- Passage -
= = = =
Tired of passing up the most delicious treats at your holiday dessert table? Well no longer, especially once you've given these delicious gluten free puff pastries a try, complete with a luxurious dairy free custard filling.

PASTRY INGREDIENTS
- 1/2 cup Coconut Oil
- 1/2 cup Almond Milk
- 1/2 cup Water
- 1/2 tbsp Cane Sugar
- Pinch of Fine Sea Salt
- 1/2 cup (65g) Masa Harina
- 1/2 cup (90g) Sweet White Rice Flour
- 1/2 cup (60g) Tapioca Flour
- 1 tsp Guar Gum
- 3 Eggs

PASTRY INSTRUCTIONS

STEP 1: Preheat oven to 400

STEP 2: Add all ingredients except the eggs into a stand mixer and combine at low speed using a paddle attachment

STEP 3: Turn off the mixer

STEP 4: In a separate bowl, whisk the eggs vigorously

STEP 5: Turn the mixer on to medium speed and slowly add the eggs

STEP 6: Mix on medium speed for an additional minute until thoroughly combined

STEP 7: Prepare 2 medium-sized baking sheets that will fit side by side in your oven

STEP 8: Line both baking sheets with parchment paper

STEP 9: Equally space 1 tbsp portions of batter on the parchment paper roughly 1 inch apart, around 16 portions on each sheet for a total of 32

STEP 10: Bake at 400 for 30 minutes without opening the oven door

STEP 11: Turn off the oven and open the door slightly, then let the puffs cool in the oven for an additional 15 minutes

STEP 12: Using a piping bag or a ziploc with corner trimmed off, fill the pastries with cream filling (see filling recipe below)
= = = =
- Written request A -
In the puff pastry recipe, how many batter portions go on each baking sheet?
- Written request B -
In the records, take the lines from the one with "You are a computer-use agent. This" up to and including the one with "point(310,201)", and write them out again with "Open" changed to "Expand". Leave everything else as it is.
The records that follow have no connection to the puff pastry recipe.
= = = =
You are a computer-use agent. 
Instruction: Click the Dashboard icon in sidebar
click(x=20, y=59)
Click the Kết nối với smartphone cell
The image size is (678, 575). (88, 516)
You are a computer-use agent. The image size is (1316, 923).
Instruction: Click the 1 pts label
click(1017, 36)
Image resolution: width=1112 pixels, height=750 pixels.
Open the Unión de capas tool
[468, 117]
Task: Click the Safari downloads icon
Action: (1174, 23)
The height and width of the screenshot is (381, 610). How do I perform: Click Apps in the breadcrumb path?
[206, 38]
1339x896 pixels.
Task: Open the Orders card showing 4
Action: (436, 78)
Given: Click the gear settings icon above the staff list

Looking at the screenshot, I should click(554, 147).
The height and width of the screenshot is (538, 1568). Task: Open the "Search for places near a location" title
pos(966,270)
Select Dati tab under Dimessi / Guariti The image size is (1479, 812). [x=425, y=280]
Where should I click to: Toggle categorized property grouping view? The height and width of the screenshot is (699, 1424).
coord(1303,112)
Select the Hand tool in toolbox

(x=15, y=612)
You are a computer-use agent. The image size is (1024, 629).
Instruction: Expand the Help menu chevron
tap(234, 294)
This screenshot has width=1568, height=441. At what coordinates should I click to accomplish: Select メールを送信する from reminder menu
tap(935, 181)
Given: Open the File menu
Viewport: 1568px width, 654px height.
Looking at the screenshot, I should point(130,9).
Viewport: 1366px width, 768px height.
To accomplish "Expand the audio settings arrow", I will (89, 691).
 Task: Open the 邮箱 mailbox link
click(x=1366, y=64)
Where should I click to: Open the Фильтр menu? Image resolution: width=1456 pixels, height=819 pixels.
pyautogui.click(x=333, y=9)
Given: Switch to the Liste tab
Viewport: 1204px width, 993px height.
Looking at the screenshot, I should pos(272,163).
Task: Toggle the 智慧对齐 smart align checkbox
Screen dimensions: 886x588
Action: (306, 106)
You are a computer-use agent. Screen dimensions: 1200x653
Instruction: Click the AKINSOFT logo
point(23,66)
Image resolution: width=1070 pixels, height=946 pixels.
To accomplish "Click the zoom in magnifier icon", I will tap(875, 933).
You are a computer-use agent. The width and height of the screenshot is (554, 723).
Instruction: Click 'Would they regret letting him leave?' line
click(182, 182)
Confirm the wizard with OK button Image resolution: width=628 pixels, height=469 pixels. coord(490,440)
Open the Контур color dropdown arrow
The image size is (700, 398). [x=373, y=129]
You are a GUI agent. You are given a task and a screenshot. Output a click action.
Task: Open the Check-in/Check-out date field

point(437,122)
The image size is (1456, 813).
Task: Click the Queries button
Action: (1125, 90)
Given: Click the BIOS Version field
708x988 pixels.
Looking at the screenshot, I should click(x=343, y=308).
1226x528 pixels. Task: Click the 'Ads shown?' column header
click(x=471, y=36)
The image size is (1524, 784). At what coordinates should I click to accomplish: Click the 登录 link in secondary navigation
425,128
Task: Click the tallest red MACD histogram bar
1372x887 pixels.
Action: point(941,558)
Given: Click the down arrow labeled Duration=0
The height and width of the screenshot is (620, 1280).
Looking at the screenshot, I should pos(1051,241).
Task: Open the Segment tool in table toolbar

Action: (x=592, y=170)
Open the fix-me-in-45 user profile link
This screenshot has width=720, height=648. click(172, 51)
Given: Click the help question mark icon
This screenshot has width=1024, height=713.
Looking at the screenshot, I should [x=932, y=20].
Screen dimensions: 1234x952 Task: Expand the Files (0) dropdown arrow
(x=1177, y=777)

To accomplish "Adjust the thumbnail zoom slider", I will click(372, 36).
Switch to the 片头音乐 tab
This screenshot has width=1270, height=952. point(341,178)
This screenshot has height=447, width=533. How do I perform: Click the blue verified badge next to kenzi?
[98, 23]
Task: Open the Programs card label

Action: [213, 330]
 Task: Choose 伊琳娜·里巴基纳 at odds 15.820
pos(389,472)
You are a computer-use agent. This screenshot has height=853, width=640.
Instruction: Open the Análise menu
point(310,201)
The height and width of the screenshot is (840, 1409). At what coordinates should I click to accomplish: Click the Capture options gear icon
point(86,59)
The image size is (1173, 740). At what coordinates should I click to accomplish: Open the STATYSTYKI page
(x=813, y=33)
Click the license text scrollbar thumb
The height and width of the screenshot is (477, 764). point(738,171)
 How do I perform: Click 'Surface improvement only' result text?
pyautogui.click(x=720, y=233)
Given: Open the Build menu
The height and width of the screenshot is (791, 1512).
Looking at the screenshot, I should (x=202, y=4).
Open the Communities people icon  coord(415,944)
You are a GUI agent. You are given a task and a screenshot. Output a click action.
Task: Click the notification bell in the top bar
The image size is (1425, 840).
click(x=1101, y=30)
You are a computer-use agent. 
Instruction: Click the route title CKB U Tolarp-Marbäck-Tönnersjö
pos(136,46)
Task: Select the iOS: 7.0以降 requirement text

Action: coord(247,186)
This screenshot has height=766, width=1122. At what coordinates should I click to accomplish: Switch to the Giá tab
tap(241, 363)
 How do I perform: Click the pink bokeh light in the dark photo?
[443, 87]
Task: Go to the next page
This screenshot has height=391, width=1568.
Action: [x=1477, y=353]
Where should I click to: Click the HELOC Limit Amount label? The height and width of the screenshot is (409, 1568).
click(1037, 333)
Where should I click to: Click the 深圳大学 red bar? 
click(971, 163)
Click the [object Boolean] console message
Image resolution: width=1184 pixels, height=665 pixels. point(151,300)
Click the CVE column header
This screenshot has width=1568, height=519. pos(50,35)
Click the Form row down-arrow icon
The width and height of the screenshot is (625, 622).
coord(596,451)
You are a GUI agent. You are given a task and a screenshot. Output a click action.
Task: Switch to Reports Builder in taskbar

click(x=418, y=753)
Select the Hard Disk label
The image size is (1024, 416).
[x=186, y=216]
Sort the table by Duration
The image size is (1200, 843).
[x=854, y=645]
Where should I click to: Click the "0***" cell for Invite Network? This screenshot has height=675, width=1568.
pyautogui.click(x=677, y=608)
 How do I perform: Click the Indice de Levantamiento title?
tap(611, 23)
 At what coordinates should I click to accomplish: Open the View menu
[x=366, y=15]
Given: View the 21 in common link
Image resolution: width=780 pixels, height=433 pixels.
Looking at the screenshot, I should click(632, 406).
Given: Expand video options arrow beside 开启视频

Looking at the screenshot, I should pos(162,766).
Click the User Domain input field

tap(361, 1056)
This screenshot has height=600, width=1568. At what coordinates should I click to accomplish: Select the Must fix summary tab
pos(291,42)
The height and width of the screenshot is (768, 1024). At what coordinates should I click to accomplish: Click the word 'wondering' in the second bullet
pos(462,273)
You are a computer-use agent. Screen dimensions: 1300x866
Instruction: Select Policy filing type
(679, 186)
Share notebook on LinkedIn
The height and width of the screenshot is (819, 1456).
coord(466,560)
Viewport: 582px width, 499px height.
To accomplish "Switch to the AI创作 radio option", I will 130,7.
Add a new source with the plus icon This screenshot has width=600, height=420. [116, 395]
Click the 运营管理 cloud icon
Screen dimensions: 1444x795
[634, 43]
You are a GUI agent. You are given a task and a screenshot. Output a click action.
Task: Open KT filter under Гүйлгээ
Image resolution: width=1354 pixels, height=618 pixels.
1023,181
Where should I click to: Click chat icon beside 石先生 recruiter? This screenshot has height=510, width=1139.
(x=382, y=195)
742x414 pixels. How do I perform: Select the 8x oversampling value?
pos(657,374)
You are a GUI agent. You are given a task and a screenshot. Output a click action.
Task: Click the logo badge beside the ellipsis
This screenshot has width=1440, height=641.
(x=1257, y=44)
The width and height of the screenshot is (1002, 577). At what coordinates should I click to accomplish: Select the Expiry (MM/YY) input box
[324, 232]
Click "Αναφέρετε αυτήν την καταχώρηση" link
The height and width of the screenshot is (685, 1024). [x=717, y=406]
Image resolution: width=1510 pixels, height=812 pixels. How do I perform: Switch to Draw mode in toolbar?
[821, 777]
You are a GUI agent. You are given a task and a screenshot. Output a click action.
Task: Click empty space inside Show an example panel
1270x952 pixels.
= = = =
- Correct result A -
Around 16 portions go on each sheet, for a total of 32.

- Correct result B -
You are a computer-use agent. This screenshot has height=853, width=640.
Instruction: Expand the Análise menu
point(310,201)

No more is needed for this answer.